* DOCUMENT TEXT *
>>>>>

From: Doug Ledford <dledford-H+wXaHxf7aLQT0dZR+AlfA@public.gmane.org>
To: Nikolay Borisov <kernel-6AxghH7DbtA@public.gmane.org>,
Yuval Shaia <yuval.shaia-QHcLZuEGTsvQT0dZR+AlfA@public.gmane.org>
Cc: sean.hefty-ral2JQCrhuEAvxtiuMwx3w@public.gmane.org,
linux-rdma-u79uwXL29TY76Z2rM5mHXA@public.gmane.org,
hal.rosenstock-Re5JQEeQqe8AvxtiuMwx3w@public.gmane.org,
matanb-VPRAkNaXOzVWk0Htik3J/w@public.gmane.org,
guysh-VPRAkNaXOzVWk0Htik3J/w@public.gmane.org,
jgunthorpe-ePGOBjL8dl3ta4EC/59zMFaTQe2KTcn/@public.gmane.org
Subject: Re: [PATCH 2/2] ipoib: Ratelimit messages which can flood a host.
Date: Wed, 03 Aug 2016 12:25:25 -0400 [thread overview]
Message-ID: <1470241525.18081.66.camel@redhat.com> (raw)
In-Reply-To: <57A2006B.5070304-6AxghH7DbtA@public.gmane.org>
[-- Attachment #1: Type: text/plain, Size: 5432 bytes --]
On Wed, 2016-08-03 at 17:32 +0300, Nikolay Borisov wrote:
>
> On 08/03/2016 05:26 PM, Doug Ledford wrote:
> >
> > On Tue, 2016-07-26 at 21:00 +0300, Yuval Shaia wrote:
> > >
> > > On Tue, Jul 26, 2016 at 05:38:49PM +0300, Nikolay Borisov wrote:
> > > >
> > > >
> > > > In case an infiniband outtage occurs the messages modified
> > > > in this patchset can flood the host with a rate of 1 message
> > > > per
> > >
> > > s/patchset/patch
> > >
> > > >
> > > >
> > > > ms which is a lot. Using the ratelimited version of ipoib_warn
> > > > fixes the issue by limiting at most 10 messages in 5 seconds.

<<<<<

* SHORT PROBLEM *
Please reproduce everything in the ipoib ratelimit reply from "From: Doug Ledford" down to "flood a host.", word for word.

* MATERIAL PROVIDED *
>>>>>

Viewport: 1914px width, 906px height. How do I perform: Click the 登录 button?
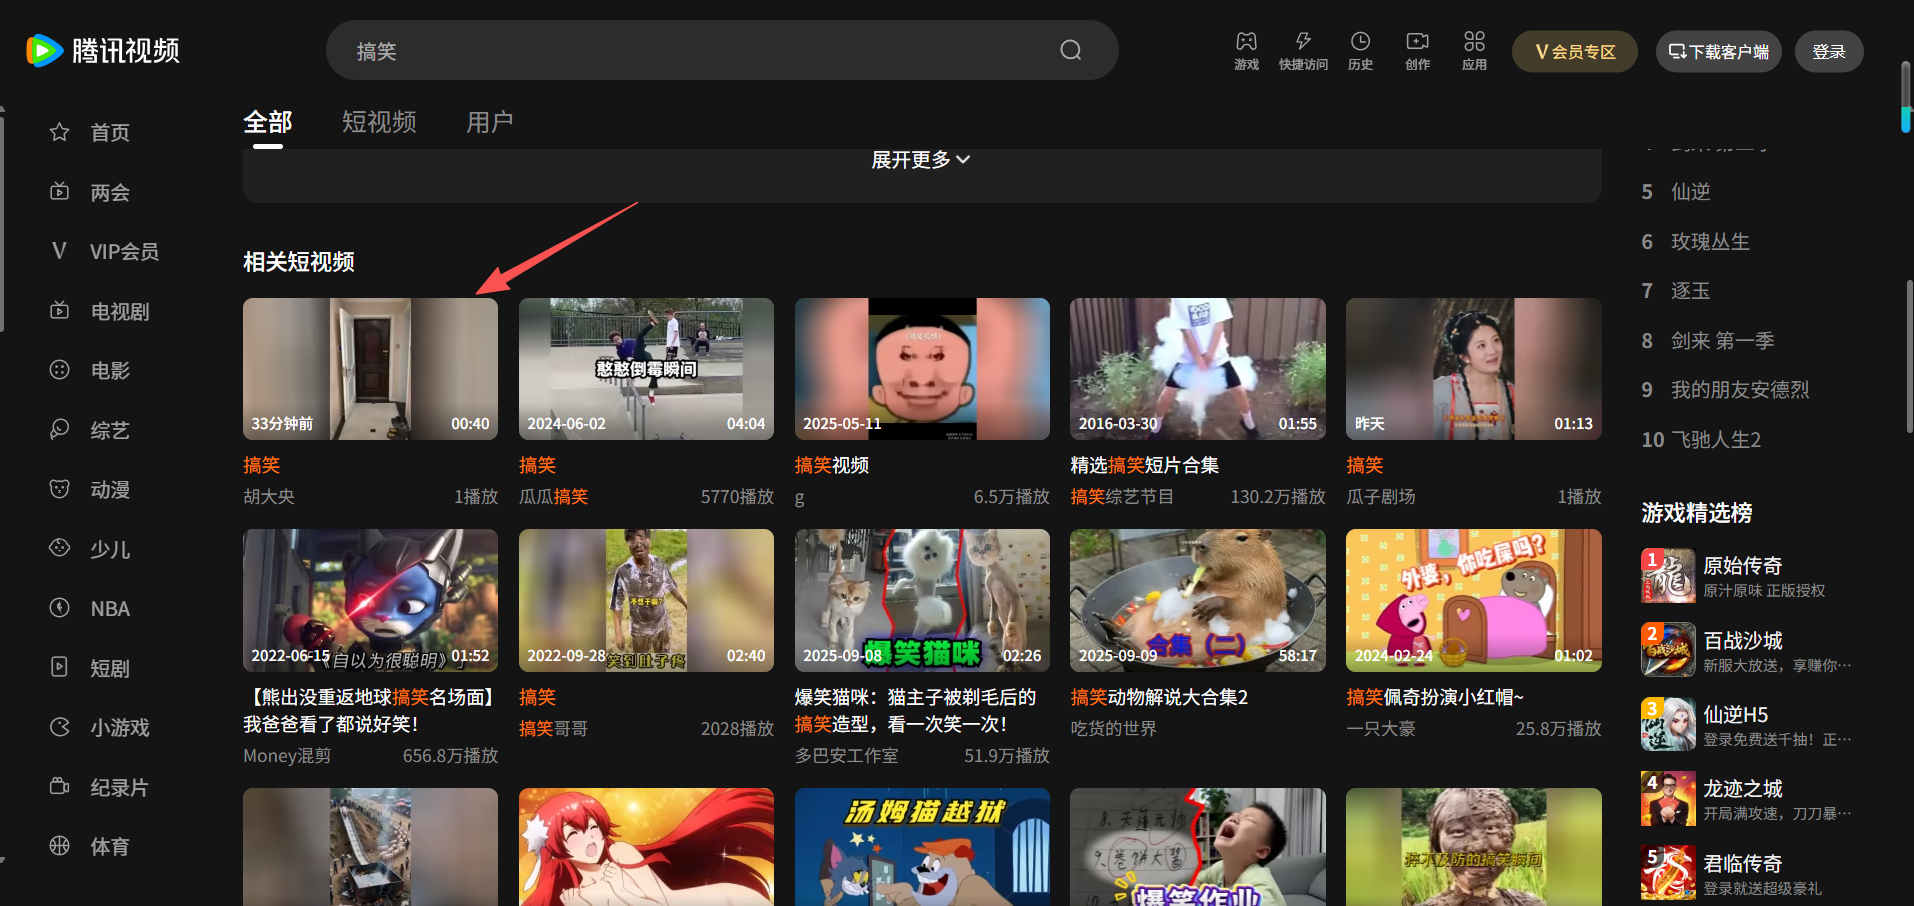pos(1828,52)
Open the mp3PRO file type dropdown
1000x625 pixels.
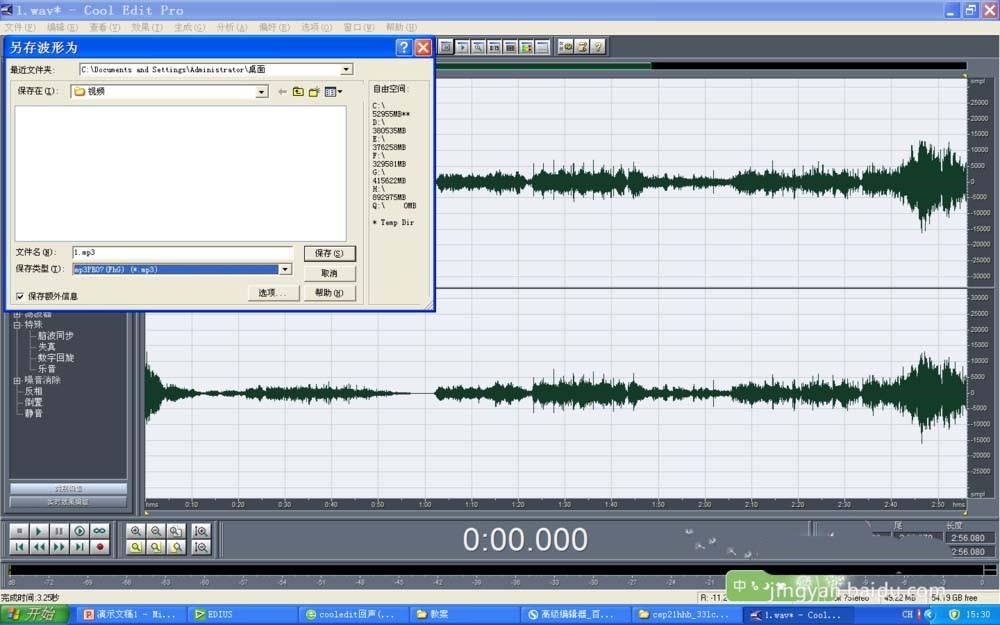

<<<<<

* THE REPLY *
From: Doug Ledford <dledford-H+wXaHxf7aLQT0dZR+AlfA@public.gmane.org>
To: Nikolay Borisov <kernel-6AxghH7DbtA@public.gmane.org>,
Yuval Shaia <yuval.shaia-QHcLZuEGTsvQT0dZR+AlfA@public.gmane.org>
Cc: sean.hefty-ral2JQCrhuEAvxtiuMwx3w@public.gmane.org,
linux-rdma-u79uwXL29TY76Z2rM5mHXA@public.gmane.org,
hal.rosenstock-Re5JQEeQqe8AvxtiuMwx3w@public.gmane.org,
matanb-VPRAkNaXOzVWk0Htik3J/w@public.gmane.org,
guysh-VPRAkNaXOzVWk0Htik3J/w@public.gmane.org,
jgunthorpe-ePGOBjL8dl3ta4EC/59zMFaTQe2KTcn/@public.gmane.org
Subject: Re: [PATCH 2/2] ipoib: Ratelimit messages which can flood a host.